Sometimes, without even realising it, we can become extremely rigid in the exercise we give our horses. This can either be due to a lack of ambition, or alternatively being too fixated on a certain goal. The result is a repetitive regime that lacks creativity. Regardless of why we find ourselves bogged down in monotony, it is of upmost importance to add variety to our horse’s workload, so that exercising is enjoyable for both parties.
Variety In Your Horse’s Workload
Finding A Routine
Firstly, assess your routine and make sure you’re doing a reasonably balanced amount of flatwork, jumping, and hacking. Personally, I like to be out of the ménage as much as possible, hacking three times a week, then schooling twice and limiting my jumping to weekly occurrence. Obviously, this is just a rough guide that I will tweak according to my horse’s age, fitness, my goals for them, and most importantly, their way of going. I find that being sensitive to how your horse feels is instrumental in deciding how to change their work.
Out & About
For example, if the horse has become a little sour in the school and feels behind the leg, it can be valuable to increase your hacking to give their minds a break. If you are lucky enough to have access to off-road riding, you can make use of stubble fields and long grassy stretches for canter work. Even if the grass is somewhat overgrown this can be especially useful for trot work, as asking for extension in long grass can encourage the horse to lengthen their stride. More open spaces are a great alternative to the school for both horse and rider, as both have to use themselves more effectively without perimeter fencing to rely on! Schooling without the school itself can help bring your horse in front of the leg, meaning the rider has more impulsion to play with.
Training benefits aside, the gains you make from working outside the school without even trying are massive. Riding over undulating ground, for instance, will improve the horse’s fitness. Just remember to look out for rabbit holes! If fitness is your priority, hill work is absolutely the best conditioning you can do. Some of the yards I have liveried on have had limited off-road hacking, and to keep the horses in shape I have had to rely on sharing the hills with the traffic! While this is not always scenic or relaxing, the horses really have to use their hind end to walk up the hills.
Back To School
Contrastingly, if your horses are being hacked all the time around the same routes they can become ‘sticky’. I use this term to describe when they dawdle and become heavy on your hands, making for a generally uncomfortable ride. If they surpass this stage they tend to begin displaying behaviours such as napping or spinning. In this scenario, consider concentrating on interesting schooling exercises to engage them again.
Something that has become apparent to me over the years is that there are a lot of people who perceive schooling on the flat as being boring. It also tends to be these individuals who incorporate very little in to their sessions, and thus a vicious cycle continues. They do not ask the horse many questions, resulting in the horse becoming switched off. The rider then becomes frustrated, and this fuels their hatred of flatwork. It can be easy to fall in to this cycle, so remember to have clear and realistic aims set for your schooling sessions.
For example, set a target for the number of transitions you want to do, and stick to it.

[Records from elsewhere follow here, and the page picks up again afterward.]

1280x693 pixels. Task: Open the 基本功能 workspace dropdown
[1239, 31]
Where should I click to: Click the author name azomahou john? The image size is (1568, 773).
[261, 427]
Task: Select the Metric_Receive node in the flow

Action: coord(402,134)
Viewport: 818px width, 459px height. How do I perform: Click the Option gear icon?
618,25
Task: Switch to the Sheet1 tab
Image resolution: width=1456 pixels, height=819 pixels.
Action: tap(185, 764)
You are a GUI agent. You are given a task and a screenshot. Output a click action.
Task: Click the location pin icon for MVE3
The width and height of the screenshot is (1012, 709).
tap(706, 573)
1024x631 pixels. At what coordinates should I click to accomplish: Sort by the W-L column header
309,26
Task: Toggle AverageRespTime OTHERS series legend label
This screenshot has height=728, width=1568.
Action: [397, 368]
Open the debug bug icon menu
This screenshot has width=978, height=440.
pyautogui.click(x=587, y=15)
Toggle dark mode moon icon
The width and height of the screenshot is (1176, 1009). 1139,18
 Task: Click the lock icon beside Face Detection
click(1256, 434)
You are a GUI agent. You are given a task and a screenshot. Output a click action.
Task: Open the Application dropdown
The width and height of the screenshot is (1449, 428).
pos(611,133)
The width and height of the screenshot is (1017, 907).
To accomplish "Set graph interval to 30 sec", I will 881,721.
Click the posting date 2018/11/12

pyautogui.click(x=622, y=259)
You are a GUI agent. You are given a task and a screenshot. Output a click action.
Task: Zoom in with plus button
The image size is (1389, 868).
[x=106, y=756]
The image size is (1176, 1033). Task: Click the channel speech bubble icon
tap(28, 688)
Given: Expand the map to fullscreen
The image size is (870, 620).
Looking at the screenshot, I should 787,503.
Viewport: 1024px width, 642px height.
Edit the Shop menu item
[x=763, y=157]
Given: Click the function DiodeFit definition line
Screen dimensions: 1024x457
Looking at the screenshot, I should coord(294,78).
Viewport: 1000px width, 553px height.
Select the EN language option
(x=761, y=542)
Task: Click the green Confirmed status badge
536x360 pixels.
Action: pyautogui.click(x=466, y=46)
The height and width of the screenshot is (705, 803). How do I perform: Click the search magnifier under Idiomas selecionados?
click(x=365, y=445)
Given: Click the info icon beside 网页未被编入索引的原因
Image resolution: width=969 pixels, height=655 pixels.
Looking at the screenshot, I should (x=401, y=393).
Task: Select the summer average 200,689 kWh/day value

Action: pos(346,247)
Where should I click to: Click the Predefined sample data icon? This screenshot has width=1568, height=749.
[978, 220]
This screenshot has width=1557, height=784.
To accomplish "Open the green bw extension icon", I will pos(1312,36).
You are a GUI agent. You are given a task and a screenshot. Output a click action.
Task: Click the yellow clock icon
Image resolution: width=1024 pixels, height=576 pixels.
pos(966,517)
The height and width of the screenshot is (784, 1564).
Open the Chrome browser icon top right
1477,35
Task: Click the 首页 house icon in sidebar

Transitions are necessary to get to horse in front of your leg and responsive. When you’ve hit your target, move on to your next target (which might be some lateral work such as leg yielding) but occasionally refresh your transition work as required. Allow intermittent breaks where you allow them to stretch down, as this keeps them soft, supple and relaxed. As you can imagine, balancing this combination of transitions, lateral work and stretching makes for a physically and mentally testing session that is far from dull!
While all of the information above may seem obvious, it never helps to be reminded of the endless variations you can make on your horse’s workload to help keep both of you interested, fit, and progressing as a partnership.